WHAT YOU WILL DO
Restate the whole of the data verbatim, omitting nothing.

[Stored data]
* * * *
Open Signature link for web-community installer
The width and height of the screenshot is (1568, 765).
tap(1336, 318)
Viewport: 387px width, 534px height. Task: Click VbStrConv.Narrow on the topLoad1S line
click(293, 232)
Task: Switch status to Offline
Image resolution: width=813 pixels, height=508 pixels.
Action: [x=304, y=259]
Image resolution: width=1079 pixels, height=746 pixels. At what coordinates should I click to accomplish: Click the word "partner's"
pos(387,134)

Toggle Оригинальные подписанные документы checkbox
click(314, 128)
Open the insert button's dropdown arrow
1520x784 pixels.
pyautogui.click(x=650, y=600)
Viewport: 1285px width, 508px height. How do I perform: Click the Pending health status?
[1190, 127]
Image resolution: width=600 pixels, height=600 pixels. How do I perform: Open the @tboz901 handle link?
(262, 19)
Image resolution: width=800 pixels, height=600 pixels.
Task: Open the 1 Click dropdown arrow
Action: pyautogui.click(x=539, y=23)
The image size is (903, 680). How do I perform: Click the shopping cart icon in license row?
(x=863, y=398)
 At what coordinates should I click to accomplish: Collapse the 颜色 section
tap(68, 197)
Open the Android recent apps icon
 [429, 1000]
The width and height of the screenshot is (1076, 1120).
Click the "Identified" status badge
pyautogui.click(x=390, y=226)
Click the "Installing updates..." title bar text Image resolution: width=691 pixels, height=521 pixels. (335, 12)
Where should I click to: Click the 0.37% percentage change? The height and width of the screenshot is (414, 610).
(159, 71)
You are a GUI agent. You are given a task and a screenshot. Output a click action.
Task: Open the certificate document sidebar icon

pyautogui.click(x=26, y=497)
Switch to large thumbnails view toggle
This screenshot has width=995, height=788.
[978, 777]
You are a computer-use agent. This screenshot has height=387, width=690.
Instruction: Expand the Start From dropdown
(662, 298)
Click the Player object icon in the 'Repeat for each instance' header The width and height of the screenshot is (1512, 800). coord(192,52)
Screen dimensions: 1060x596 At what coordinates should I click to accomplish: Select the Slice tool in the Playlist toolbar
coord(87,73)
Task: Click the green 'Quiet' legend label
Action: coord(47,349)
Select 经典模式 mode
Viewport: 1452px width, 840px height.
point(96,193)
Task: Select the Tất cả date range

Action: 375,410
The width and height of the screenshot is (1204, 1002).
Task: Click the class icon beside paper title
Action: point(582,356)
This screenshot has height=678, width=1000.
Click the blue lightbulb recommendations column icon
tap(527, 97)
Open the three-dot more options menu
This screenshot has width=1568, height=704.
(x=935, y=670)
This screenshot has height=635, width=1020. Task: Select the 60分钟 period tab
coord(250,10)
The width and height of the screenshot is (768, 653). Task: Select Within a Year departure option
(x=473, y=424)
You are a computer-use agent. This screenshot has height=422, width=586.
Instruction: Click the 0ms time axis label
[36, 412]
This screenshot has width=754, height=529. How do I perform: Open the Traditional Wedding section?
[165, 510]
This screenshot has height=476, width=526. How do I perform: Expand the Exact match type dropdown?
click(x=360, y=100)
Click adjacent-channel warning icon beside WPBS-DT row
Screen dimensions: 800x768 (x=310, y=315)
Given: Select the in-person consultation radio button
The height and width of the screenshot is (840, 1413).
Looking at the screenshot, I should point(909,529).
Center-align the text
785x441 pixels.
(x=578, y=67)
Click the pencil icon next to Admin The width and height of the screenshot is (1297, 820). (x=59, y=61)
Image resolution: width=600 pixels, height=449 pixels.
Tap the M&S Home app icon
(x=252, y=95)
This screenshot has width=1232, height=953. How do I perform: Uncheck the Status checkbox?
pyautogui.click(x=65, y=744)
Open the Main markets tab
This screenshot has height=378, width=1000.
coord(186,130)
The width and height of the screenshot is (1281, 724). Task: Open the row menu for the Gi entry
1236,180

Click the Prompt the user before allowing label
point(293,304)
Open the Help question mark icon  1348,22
* * * *
WRITTEN RESPONSE
Open Signature link for web-community installer
The width and height of the screenshot is (1568, 765).
tap(1336, 318)
Viewport: 387px width, 534px height. Task: Click VbStrConv.Narrow on the topLoad1S line
click(293, 232)
Task: Switch status to Offline
Image resolution: width=813 pixels, height=508 pixels.
Action: [x=304, y=259]
Image resolution: width=1079 pixels, height=746 pixels. At what coordinates should I click to accomplish: Click the word "partner's"
pos(387,134)

Toggle Оригинальные подписанные документы checkbox
click(314, 128)
Open the insert button's dropdown arrow
1520x784 pixels.
pyautogui.click(x=650, y=600)
Viewport: 1285px width, 508px height. How do I perform: Click the Pending health status?
[1190, 127]
Image resolution: width=600 pixels, height=600 pixels. How do I perform: Open the @tboz901 handle link?
(262, 19)
Image resolution: width=800 pixels, height=600 pixels.
Task: Open the 1 Click dropdown arrow
Action: pyautogui.click(x=539, y=23)
The image size is (903, 680). How do I perform: Click the shopping cart icon in license row?
(x=863, y=398)
 At what coordinates should I click to accomplish: Collapse the 颜色 section
tap(68, 197)
Open the Android recent apps icon
 [429, 1000]
The width and height of the screenshot is (1076, 1120).
Click the "Identified" status badge
pyautogui.click(x=390, y=226)
Click the "Installing updates..." title bar text Image resolution: width=691 pixels, height=521 pixels. (335, 12)
Where should I click to: Click the 0.37% percentage change? The height and width of the screenshot is (414, 610).
(159, 71)
You are a GUI agent. You are given a task and a screenshot. Output a click action.
Task: Open the certificate document sidebar icon

pyautogui.click(x=26, y=497)
Switch to large thumbnails view toggle
This screenshot has width=995, height=788.
[978, 777]
You are a computer-use agent. This screenshot has height=387, width=690.
Instruction: Expand the Start From dropdown
(662, 298)
Click the Player object icon in the 'Repeat for each instance' header The width and height of the screenshot is (1512, 800). coord(192,52)
Screen dimensions: 1060x596 At what coordinates should I click to accomplish: Select the Slice tool in the Playlist toolbar
coord(87,73)
Task: Click the green 'Quiet' legend label
Action: coord(47,349)
Select 经典模式 mode
Viewport: 1452px width, 840px height.
point(96,193)
Task: Select the Tất cả date range

Action: 375,410
The width and height of the screenshot is (1204, 1002).
Task: Click the class icon beside paper title
Action: point(582,356)
This screenshot has height=678, width=1000.
Click the blue lightbulb recommendations column icon
tap(527, 97)
Open the three-dot more options menu
This screenshot has width=1568, height=704.
(x=935, y=670)
This screenshot has height=635, width=1020. Task: Select the 60分钟 period tab
coord(250,10)
The width and height of the screenshot is (768, 653). Task: Select Within a Year departure option
(x=473, y=424)
You are a computer-use agent. This screenshot has height=422, width=586.
Instruction: Click the 0ms time axis label
[36, 412]
This screenshot has width=754, height=529. How do I perform: Open the Traditional Wedding section?
[165, 510]
This screenshot has height=476, width=526. How do I perform: Expand the Exact match type dropdown?
click(x=360, y=100)
Click adjacent-channel warning icon beside WPBS-DT row
Screen dimensions: 800x768 (x=310, y=315)
Given: Select the in-person consultation radio button
The height and width of the screenshot is (840, 1413).
Looking at the screenshot, I should point(909,529).
Center-align the text
785x441 pixels.
(x=578, y=67)
Click the pencil icon next to Admin The width and height of the screenshot is (1297, 820). (x=59, y=61)
Image resolution: width=600 pixels, height=449 pixels.
Tap the M&S Home app icon
(x=252, y=95)
This screenshot has width=1232, height=953. How do I perform: Uncheck the Status checkbox?
pyautogui.click(x=65, y=744)
Open the Main markets tab
This screenshot has height=378, width=1000.
coord(186,130)
The width and height of the screenshot is (1281, 724). Task: Open the row menu for the Gi entry
1236,180

Click the Prompt the user before allowing label
point(293,304)
Open the Help question mark icon  1348,22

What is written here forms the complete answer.